What Is Time Complexity? Big O Notation Explained
Time complexity describes how an algorithm's runtime grows as its input size grows. We express this using Big O notation, which characterises the worst-case growth rate, ignoring constants and lower-order terms. Understanding time complexity helps you choose the right algorithm and data structure for the scale of data you're working with.
The Big O Hierarchy
O(1) constant: array index access, hash map lookup. O(log n) logarithmic: binary search, balanced BST operations — halves the problem each step. O(n) linear: iterating an array once. O(n log n): efficient sorting (merge sort, quicksort on average). O(n²) quadratic: nested loops — bubble sort, naive string matching. O(2ⁿ) exponential: recursive Fibonacci, subset generation — impractical beyond ~30 elements. O(n!) factorial: permutation generation — impractical beyond ~12 elements.

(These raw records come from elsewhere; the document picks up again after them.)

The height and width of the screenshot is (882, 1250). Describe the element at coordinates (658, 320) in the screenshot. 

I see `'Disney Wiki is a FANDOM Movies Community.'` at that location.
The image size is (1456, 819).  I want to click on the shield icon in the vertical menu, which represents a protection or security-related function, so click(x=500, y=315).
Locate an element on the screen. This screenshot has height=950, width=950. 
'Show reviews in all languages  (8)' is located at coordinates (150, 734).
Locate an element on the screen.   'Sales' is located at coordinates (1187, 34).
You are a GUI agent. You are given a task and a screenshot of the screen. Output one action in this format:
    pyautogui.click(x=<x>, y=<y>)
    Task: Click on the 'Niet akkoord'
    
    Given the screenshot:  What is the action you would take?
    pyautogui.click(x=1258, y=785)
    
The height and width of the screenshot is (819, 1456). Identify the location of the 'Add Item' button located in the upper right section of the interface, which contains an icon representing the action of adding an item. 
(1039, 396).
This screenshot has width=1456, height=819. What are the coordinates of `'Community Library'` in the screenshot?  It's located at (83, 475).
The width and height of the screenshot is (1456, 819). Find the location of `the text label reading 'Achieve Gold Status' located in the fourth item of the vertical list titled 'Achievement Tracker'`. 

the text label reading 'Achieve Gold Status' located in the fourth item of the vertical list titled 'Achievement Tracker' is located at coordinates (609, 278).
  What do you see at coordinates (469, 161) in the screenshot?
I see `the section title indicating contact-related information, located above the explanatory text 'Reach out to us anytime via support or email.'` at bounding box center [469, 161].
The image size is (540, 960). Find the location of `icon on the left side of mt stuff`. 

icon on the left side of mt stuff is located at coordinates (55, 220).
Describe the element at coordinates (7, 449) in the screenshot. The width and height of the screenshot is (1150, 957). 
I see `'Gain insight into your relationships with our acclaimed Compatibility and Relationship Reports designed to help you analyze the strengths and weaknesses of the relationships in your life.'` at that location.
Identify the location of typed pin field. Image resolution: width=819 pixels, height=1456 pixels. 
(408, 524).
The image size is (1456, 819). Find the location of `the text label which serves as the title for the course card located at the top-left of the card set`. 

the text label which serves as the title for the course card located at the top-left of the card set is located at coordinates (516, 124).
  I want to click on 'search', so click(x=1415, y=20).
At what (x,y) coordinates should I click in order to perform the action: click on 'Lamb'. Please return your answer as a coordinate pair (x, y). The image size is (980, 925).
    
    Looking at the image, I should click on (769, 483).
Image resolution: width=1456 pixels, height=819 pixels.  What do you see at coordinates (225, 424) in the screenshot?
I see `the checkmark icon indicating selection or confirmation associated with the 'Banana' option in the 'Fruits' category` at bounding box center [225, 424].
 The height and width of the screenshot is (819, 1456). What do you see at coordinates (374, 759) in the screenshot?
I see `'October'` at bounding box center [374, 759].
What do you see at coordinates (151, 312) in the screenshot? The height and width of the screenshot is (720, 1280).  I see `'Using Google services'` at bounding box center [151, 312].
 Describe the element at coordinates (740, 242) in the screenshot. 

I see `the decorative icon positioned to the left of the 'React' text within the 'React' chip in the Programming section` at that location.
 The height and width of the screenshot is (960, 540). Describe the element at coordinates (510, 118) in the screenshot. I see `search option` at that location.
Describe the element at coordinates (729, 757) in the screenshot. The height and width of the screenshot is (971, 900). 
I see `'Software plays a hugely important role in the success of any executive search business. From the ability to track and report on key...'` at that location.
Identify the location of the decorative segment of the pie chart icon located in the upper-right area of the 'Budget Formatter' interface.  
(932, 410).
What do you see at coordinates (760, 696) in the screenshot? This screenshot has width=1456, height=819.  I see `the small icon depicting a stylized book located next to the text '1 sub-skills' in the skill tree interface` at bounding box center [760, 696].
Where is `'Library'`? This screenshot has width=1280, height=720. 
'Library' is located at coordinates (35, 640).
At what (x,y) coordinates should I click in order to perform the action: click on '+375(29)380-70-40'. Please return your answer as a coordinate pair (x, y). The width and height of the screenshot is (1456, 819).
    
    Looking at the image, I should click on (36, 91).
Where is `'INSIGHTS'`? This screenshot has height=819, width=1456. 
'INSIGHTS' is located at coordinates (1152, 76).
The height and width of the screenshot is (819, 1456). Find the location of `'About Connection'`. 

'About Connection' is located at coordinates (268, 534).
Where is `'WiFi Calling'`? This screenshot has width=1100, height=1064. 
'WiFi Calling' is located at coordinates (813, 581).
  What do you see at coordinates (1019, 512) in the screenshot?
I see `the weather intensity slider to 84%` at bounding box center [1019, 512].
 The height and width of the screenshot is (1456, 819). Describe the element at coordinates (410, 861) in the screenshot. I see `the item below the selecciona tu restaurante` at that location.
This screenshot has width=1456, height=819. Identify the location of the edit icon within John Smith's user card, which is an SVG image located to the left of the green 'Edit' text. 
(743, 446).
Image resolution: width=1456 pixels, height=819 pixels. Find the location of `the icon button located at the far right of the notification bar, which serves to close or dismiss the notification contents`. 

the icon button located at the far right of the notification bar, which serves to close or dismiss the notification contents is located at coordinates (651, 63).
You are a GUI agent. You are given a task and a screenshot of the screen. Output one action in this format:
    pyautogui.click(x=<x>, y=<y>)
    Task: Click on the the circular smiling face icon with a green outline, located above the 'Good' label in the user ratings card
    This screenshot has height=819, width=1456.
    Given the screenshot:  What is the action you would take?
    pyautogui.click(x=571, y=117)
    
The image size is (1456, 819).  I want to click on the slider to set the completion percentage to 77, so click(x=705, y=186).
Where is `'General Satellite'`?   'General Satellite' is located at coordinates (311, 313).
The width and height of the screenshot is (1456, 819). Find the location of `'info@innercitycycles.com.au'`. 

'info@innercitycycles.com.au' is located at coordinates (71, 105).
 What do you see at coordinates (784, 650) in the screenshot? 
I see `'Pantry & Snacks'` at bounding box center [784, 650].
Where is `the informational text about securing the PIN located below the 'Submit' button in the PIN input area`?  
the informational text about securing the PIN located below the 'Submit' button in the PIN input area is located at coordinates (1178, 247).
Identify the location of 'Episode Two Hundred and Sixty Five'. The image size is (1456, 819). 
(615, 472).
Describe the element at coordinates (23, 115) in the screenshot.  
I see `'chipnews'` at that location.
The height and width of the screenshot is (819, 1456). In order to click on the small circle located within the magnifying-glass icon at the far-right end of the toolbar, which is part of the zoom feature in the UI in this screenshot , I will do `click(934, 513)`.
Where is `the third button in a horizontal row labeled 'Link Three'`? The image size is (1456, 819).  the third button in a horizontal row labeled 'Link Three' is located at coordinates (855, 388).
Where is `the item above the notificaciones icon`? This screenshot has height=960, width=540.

Common Data Structure Operations
Array: access O(1), search O(n), insert/delete at end O(1), insert/delete in middle O(n). Linked list: access O(n), insert/delete at head O(1). Hash map: average O(1) for get/set/delete; O(n) worst case (all keys collide to one bucket). Binary search tree (balanced): O(log n) for all operations. Heap: insert O(log n), get min/max O(1), delete min O(log n).
Space Complexity
Space complexity measures memory usage growth. An algorithm can trade time for space: a hash map gives O(1) lookup but uses O(n) space. Recursive algorithms use O(depth) stack space — recursive DFS on a tree uses O(height). Iterative algorithms with constant extra variables use O(1) space. When designing algorithms, consider both time and space: sometimes a 2× slowdown that halves memory usage is the right trade.